Please rewrite every line of the listing, requests included, scaling each coordinate value in the answers by 1.9 and rounding to the nearest whole number, with halves rounded up. Leave the pictures out of your version.

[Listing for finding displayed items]
◆ ◆ ◆ ◆ ◆ ◆ ◆

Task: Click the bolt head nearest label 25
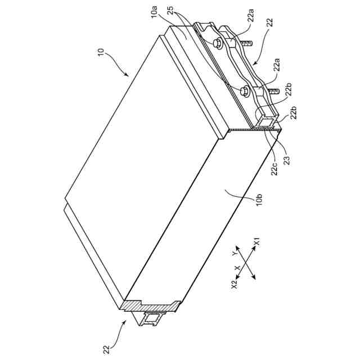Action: (217, 43)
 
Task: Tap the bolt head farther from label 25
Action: (245, 91)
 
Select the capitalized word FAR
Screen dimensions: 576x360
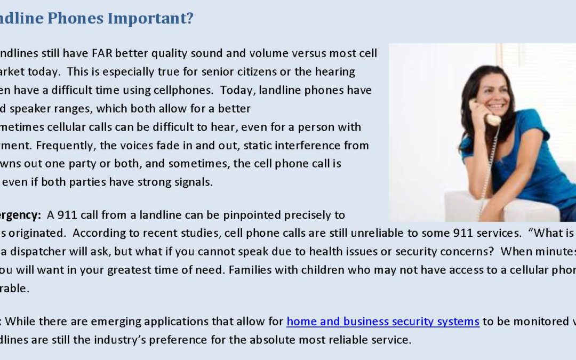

◆ ◆ ◆ ◆ ◆ ◆ ◆

» Solution below
Task: Click the bolt head nearest label 25
Action: (412, 82)
 
Task: Tap the bolt head farther from label 25
Action: (466, 173)
 
Select the capitalized word FAR
Screen dimensions: 576x360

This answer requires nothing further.